WHAT THE EXERCISE ASKS:
Could you output the listing that follows exactly, without its images?

DATA RECORDS:
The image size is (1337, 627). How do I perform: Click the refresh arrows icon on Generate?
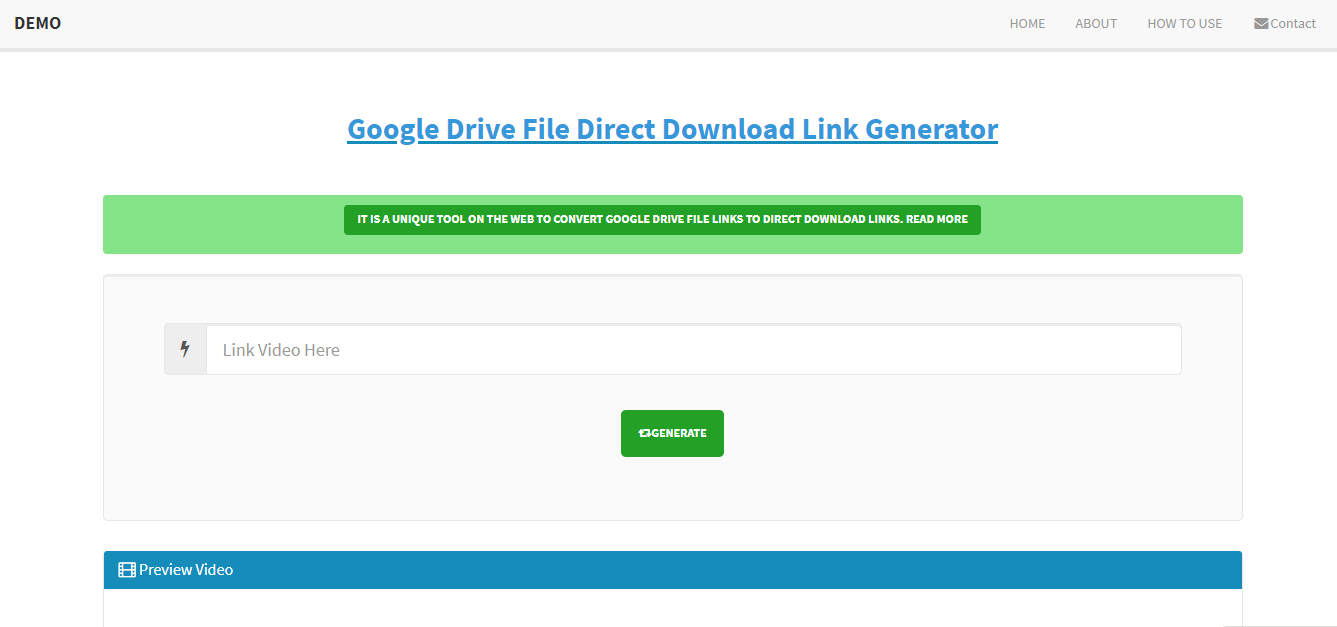tap(644, 433)
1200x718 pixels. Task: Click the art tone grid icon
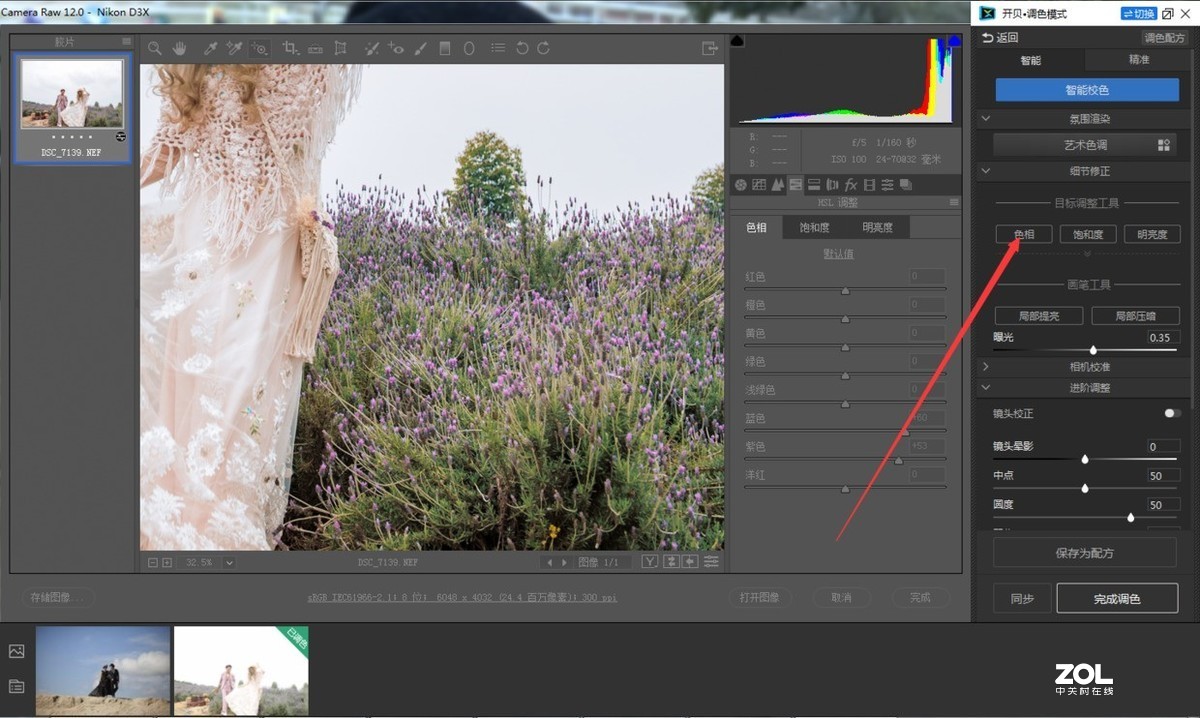coord(1163,145)
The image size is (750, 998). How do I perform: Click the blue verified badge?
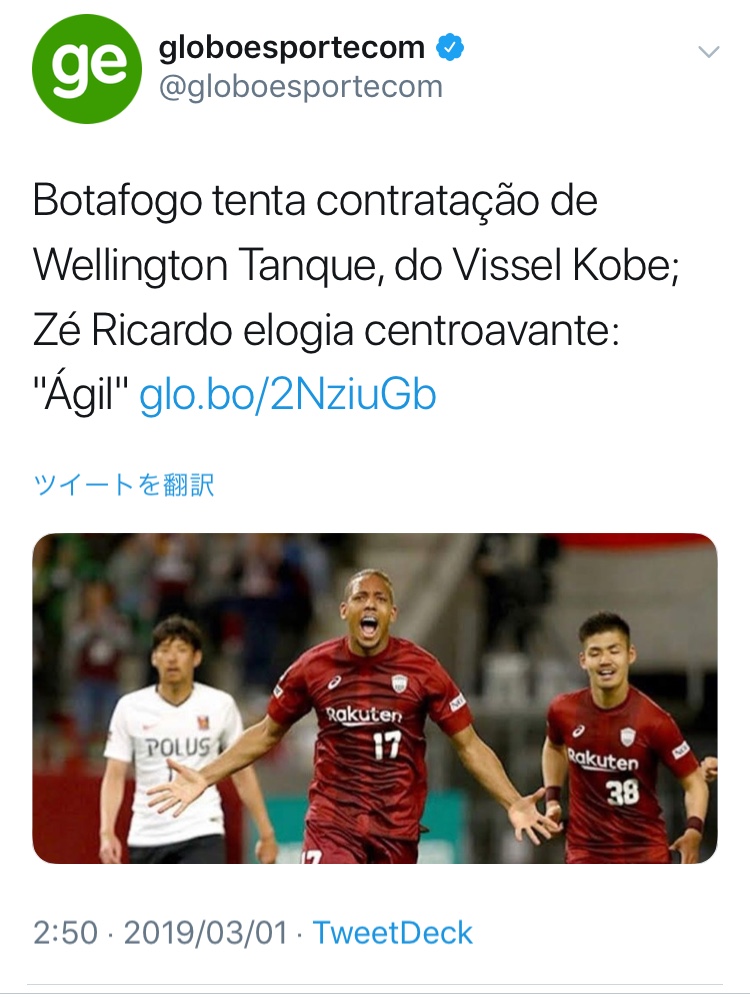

EXPECTED OUTPUT:
The image size is (1337, 627). How do I perform: Click the refresh arrows icon on Generate?
tap(644, 433)
1200x718 pixels. Task: Click the art tone grid icon
coord(1163,145)
The image size is (750, 998). How do I perform: Click the blue verified badge?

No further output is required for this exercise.